The size, shape, color, and texture of a bird egg is specific to each species. Eggs provide an ideal environment for the developing embryo. The shells of eggs are made from calcium carbonate. They contain thousands of pores through which water can evaporate and air can seep in, enabling the developing embryo to breathe. The number of eggs in a clutch (the egg or eggs laid by a female bird in one nesting effort) may be 15 or more for some birds, including pheasants. In contrast, some large birds, such as condors and albatross, may lay only a single egg every two years. The eggs of many songbirds hatch after developing for as few as ten days, whereas those of albatross and kiwis may require 80 days or more.

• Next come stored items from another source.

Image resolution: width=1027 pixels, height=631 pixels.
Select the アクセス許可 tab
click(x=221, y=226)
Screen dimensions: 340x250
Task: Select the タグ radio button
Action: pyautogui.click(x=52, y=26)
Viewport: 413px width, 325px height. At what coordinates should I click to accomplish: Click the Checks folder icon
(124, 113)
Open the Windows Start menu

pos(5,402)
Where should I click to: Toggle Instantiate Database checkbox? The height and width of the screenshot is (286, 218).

Among some birds, including songbirds and pelicans, newly hatched young are without feathers, blind, and incapable of regulating their body temperature. Many other birds, such as ducks, are born covered with down and can feed themselves within hours after hatching. Depending on the species, young birds may remain in the nest for as little as part of a day or as long as several months. Fledged young (those that have left the nest) may still rely on parental care for many days or weeks. Only about 10 percent of birds survive their first year of life; the rest die from starvation, disease, predators, or inexperience with the behaviors necessary for survival. The age at which birds begin to breed varies from less than a year in many songbirds and some quail to ten years or more in some albatross. The life spans of birds in the wild are poorly known. Many small songbirds live only three to five years, whereas some albatross are known to have survived more than 60 years in the wild.

D

Defense

The keen eyesight and acute hearing of birds help them react quickly to predators, which may be other birds, such as falcons and hawks, or other types of animals, such as snakes and weasels. Many small birds feed in flocks, where they can benefit from the observing power of numerous pairs of eyes. The first bird in a flock to spot a predator usually warns the others with an alarm call.

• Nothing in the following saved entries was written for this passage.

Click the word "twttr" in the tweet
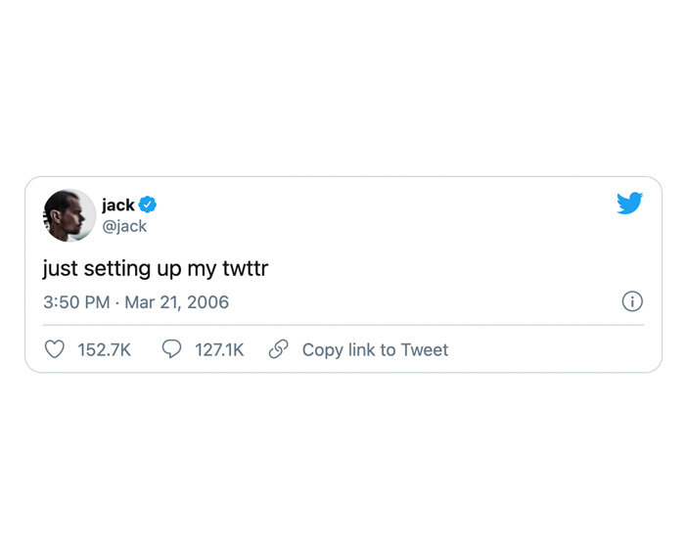The width and height of the screenshot is (685, 548). coord(243,267)
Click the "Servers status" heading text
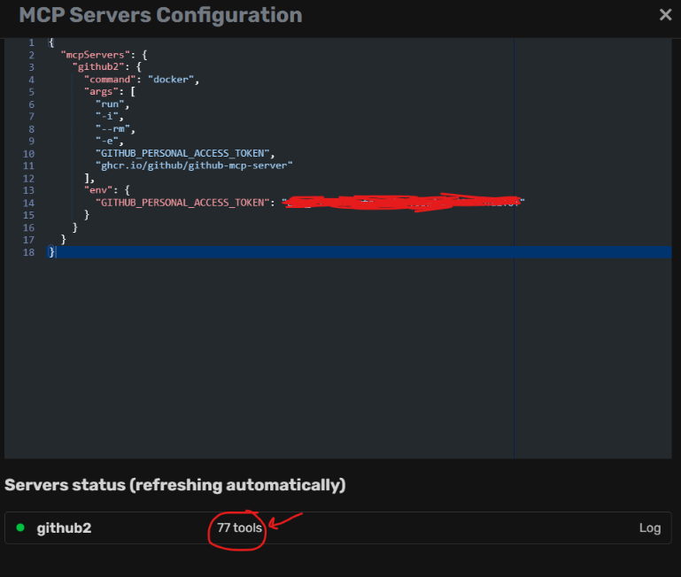681x577 pixels. click(174, 485)
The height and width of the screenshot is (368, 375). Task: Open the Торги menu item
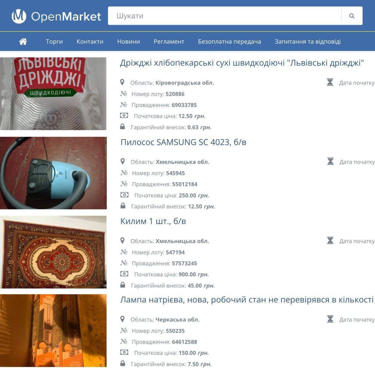(54, 42)
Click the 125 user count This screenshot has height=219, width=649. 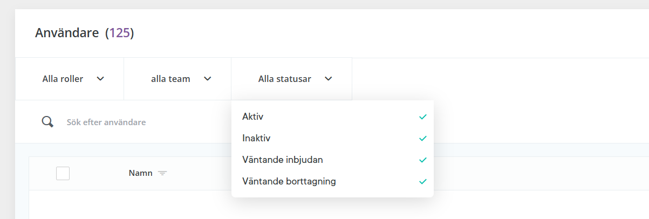click(x=119, y=33)
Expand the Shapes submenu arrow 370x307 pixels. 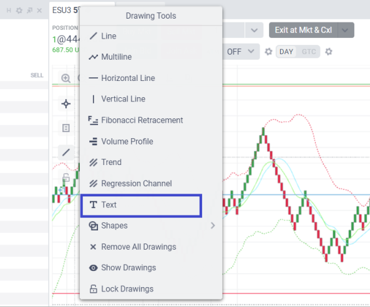213,225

Birds that feed alone commonly rely on camouflage and rapid flight as means of evading predators. Many birds have highly specific and unusual defense strategies. The burrowing owl in North America, which lives in the burrows of ground squirrels, frightens off predators by making a call that sounds much like a rattlesnake. The snipe, a wading bird, flees from its enemies with a zigzag flight pattern that is hard for other birds to follow.